Showing spatiotemporal instability, safety (1 if speeding, 0 otherwise) was only statistically significant in the 2016–2017 G2 two-vehicle rear-end model (estimated parameter of −0.529 in Table A4). Consistent with previous research [8], the speeding tended to increase the injury levels (decreased likelihood of no injury and increased probabilities of minor and severe injury).

Moreover, safety (1 if improper action, 0 otherwise) was not significant in any of the models.

6.2. Vehicle Characteristics

For vehicle types, passenger cars, trucks, and heavy trucks were identified as significant variables determining injury severity levels.

As shown in Table A5 and Table A7, the passenger car was only significant in 2016–2017/2018–2019 G25 multi-vehicle freeway rear-end crashes, showing consistent effects on no injury and minor injury levels (positive marginal values on no injury and negative marginal values). However, the passenger car indicator increased the severe injury likelihood by 1.26% in 2016–2017 while decreasing the corresponding likelihood by 0.15% in 2018–2019 (see Table A7).

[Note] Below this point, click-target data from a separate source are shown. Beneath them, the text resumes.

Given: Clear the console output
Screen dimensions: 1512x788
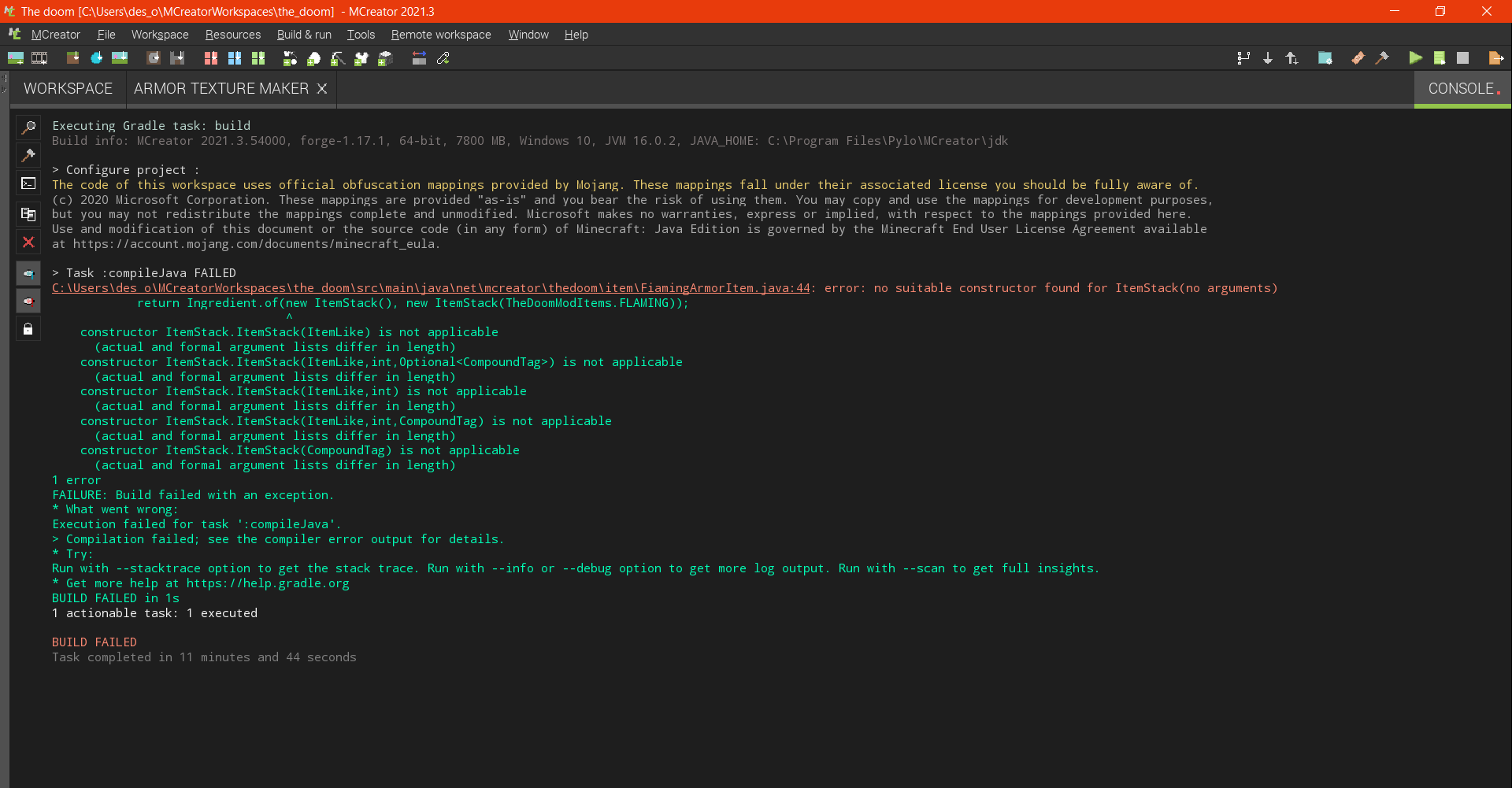Looking at the screenshot, I should [29, 242].
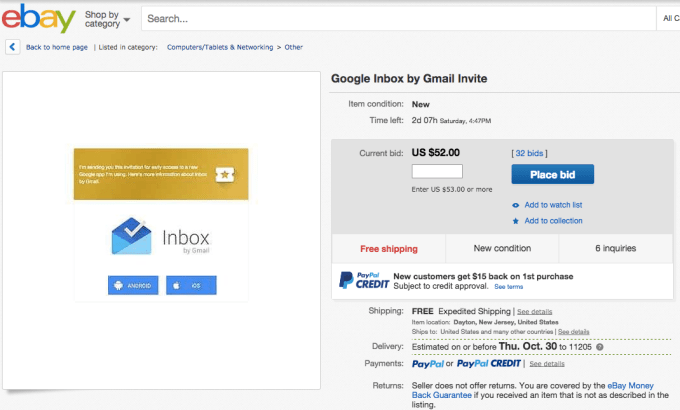680x410 pixels.
Task: Click the Inbox by Gmail envelope logo
Action: 133,239
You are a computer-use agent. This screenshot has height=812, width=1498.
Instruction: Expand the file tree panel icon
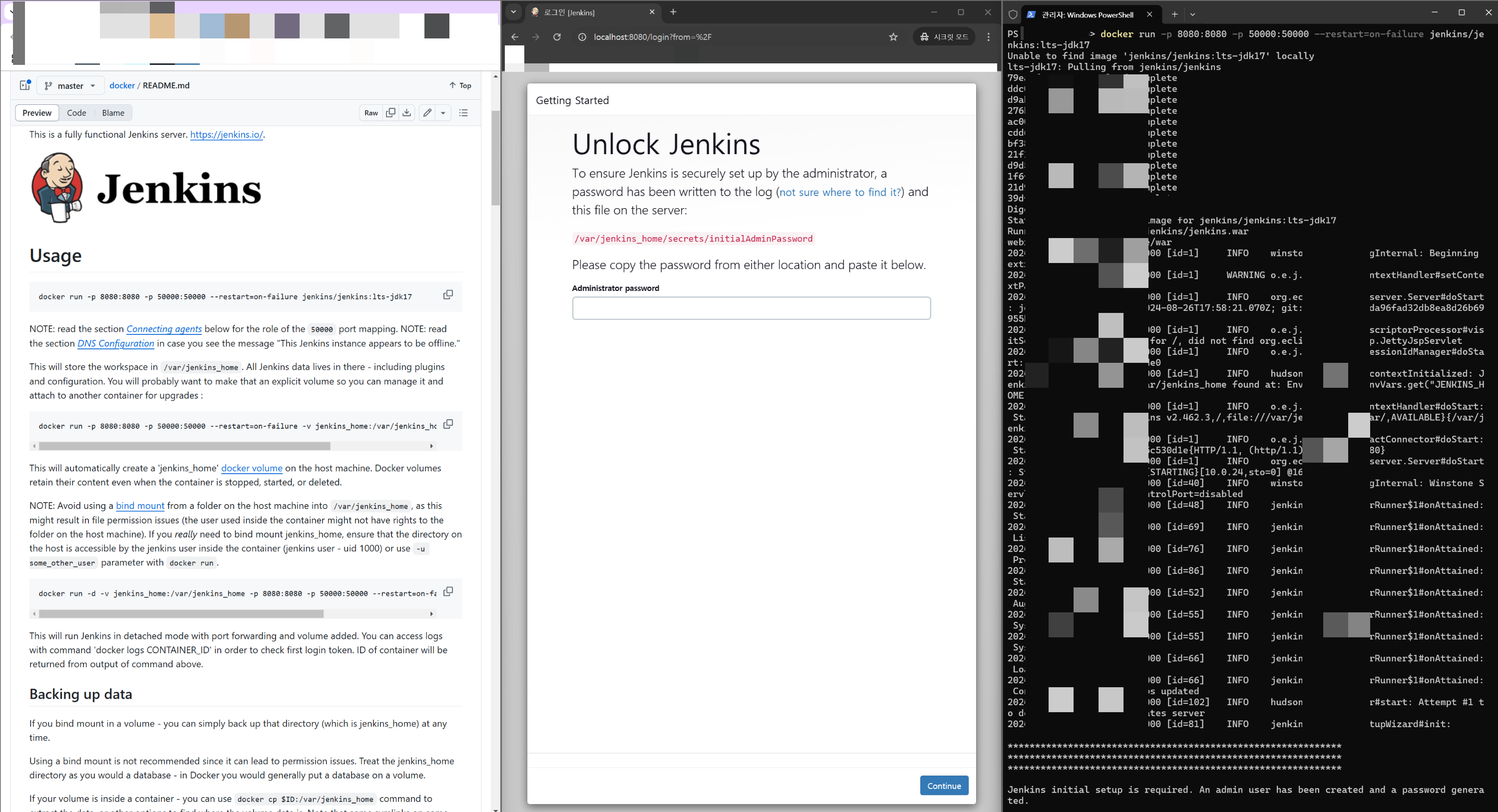coord(24,85)
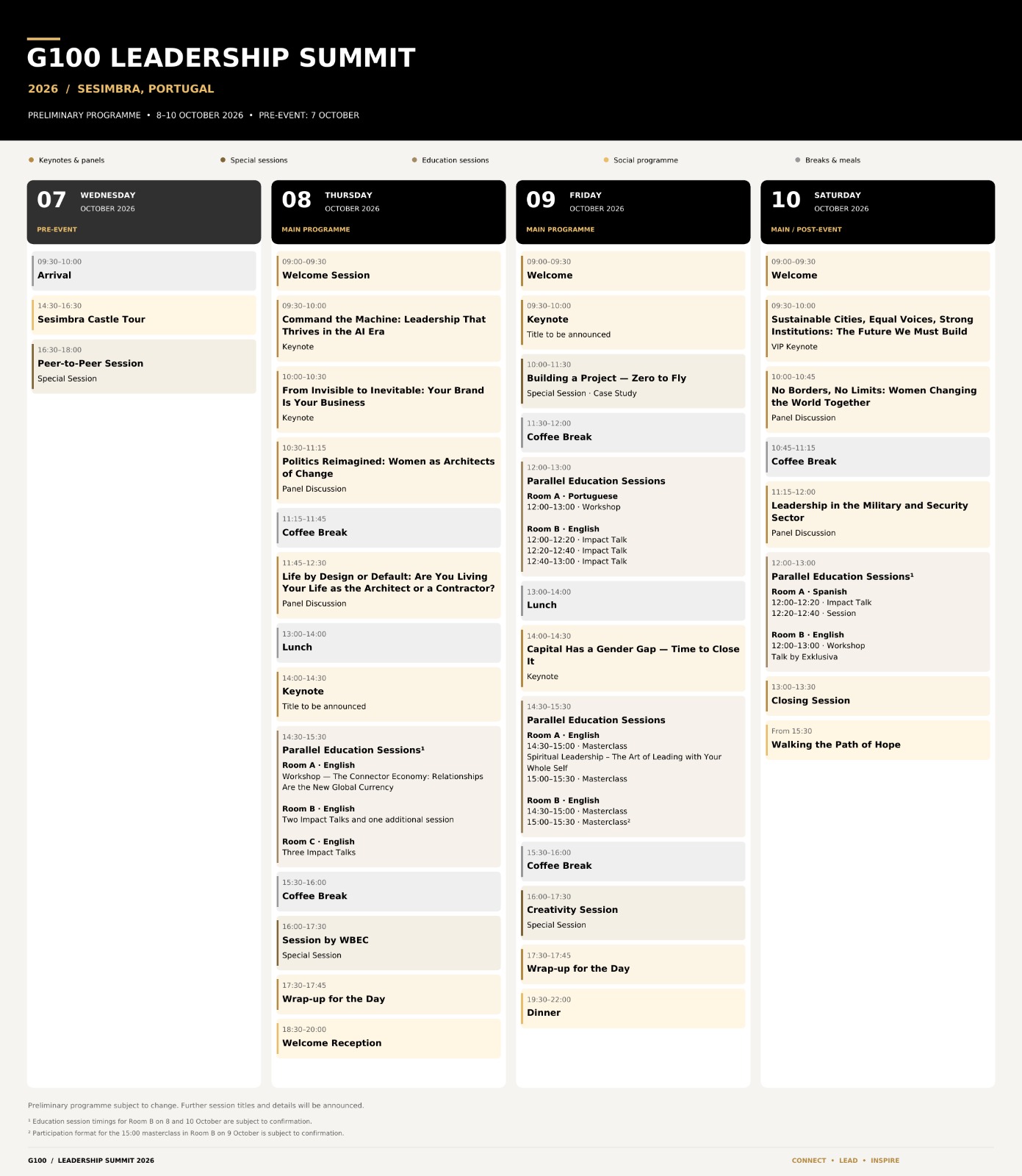Viewport: 1022px width, 1176px height.
Task: Open Politics Reimagined panel discussion card
Action: coord(389,470)
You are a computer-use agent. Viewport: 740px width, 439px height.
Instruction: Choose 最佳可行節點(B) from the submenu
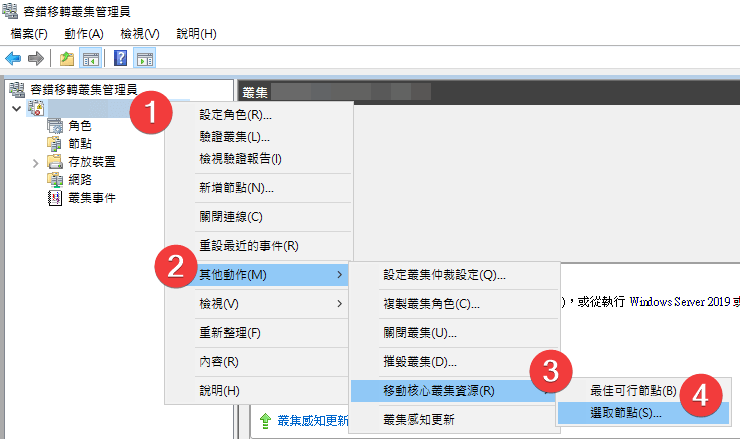coord(633,389)
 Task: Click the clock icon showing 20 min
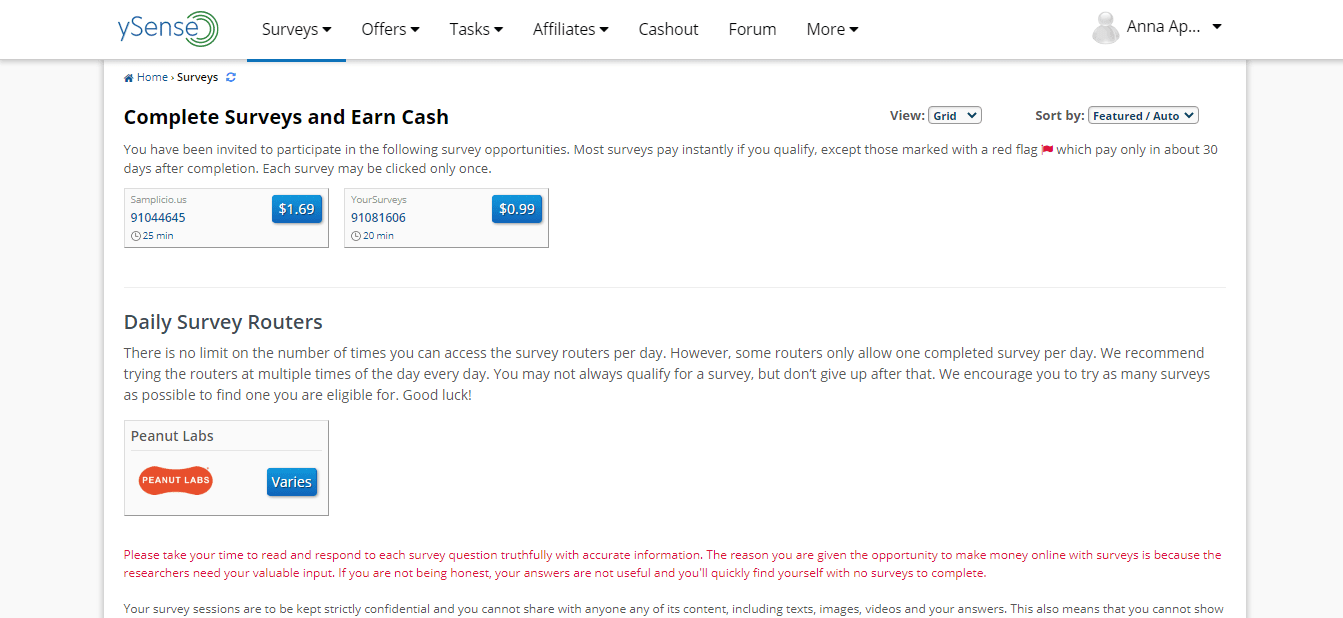tap(355, 236)
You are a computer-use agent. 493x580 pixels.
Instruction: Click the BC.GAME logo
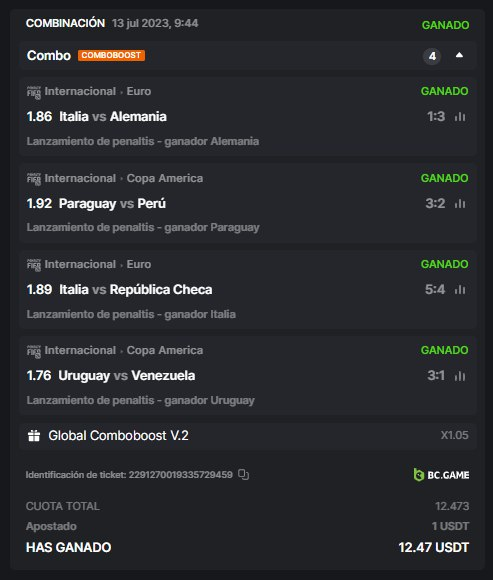pyautogui.click(x=441, y=475)
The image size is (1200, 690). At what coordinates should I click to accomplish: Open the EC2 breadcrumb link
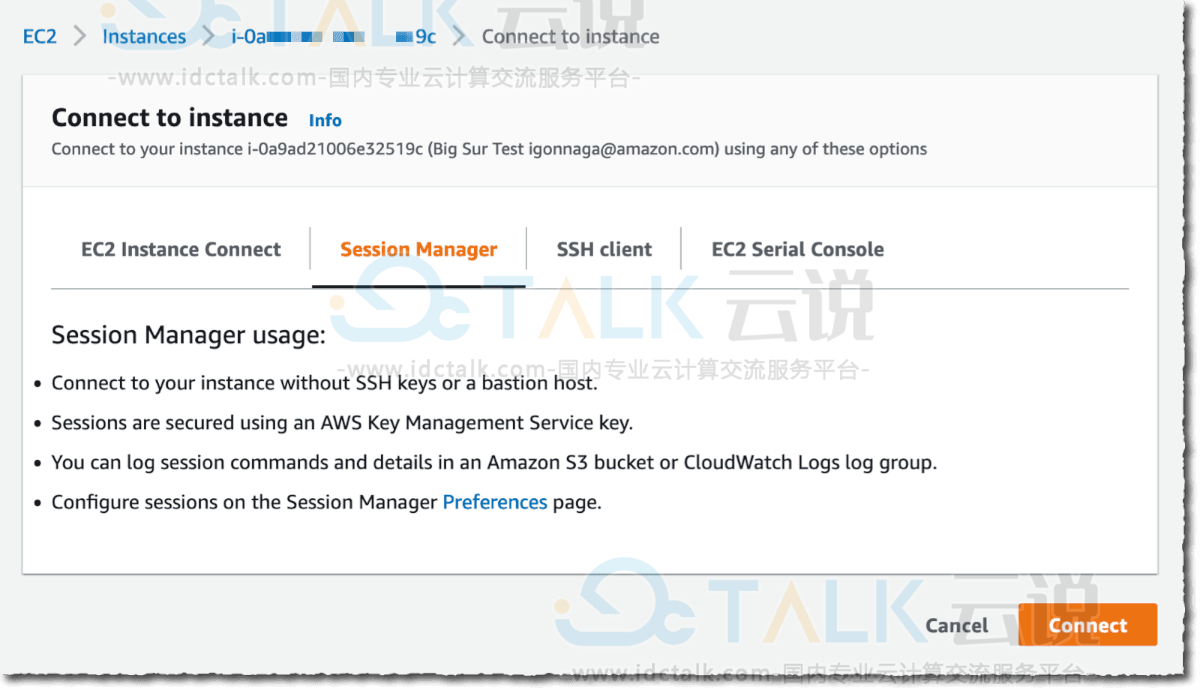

Inconsistent values also existed in the effects of trucks on minor injuries, whereas this variable tended to increase the severe injury likelihood in 2014–2015/2018–2019 G2 multi-vehicle (marginal effects of 0.0054/0.0665 in Table A6) and 2014–2015 G25 two-vehicle/multi-vehicle freeway rear-end crashes (marginal effects of 0.0253/0.0057 in Table A7). This finding might be attributed to the greater crash aggressiveness of the trucks [46,47], which will give rise to greater hazards for other vehicles.

Heavy trucks tended to increase the severe injury likelihood in G25 2014–2015 two-vehicle and 2016–2017/2018–2019 multi-vehicle freeway rear-end crashes (see Table A7). Nevertheless, this vehicle type increased the minor injury likelihood by 4.91%, while it increased the no injury and severe injury likelihood by 4.68% and 0.23%, respectively, in G2 2018–2019 two-vehicle freeway rear-end crashes (see Table A5).

6.3. Roadway Characteristics

With regard to roadway characteristics, $R_{front}$, $L_{front}$, $R_{present}$, $L_{present}$, $L{s}_{max}$, and $L{s}_{min}$ were identified as determinants significantly affecting injury crash severity.

The $R_{front}$ was shown in Table A7 to reduce the likelihood of severe injury in 2018–2019 G25 multi-vehicle freeway rear-end crashes. Likewise, $R_{present}$ tended to decrease the possibility of severe injury by 2.88% and 2.57%, respectively, in G2 2016–2017 two-vehicle and multi-vehicle freeway rear-end crashes (see Table A5). The possible explanation might be that the greater radius was related to greater stopping sight distance (SSD) [48], which enables drivers to perceive potential hazardous materials and operate more properly [49].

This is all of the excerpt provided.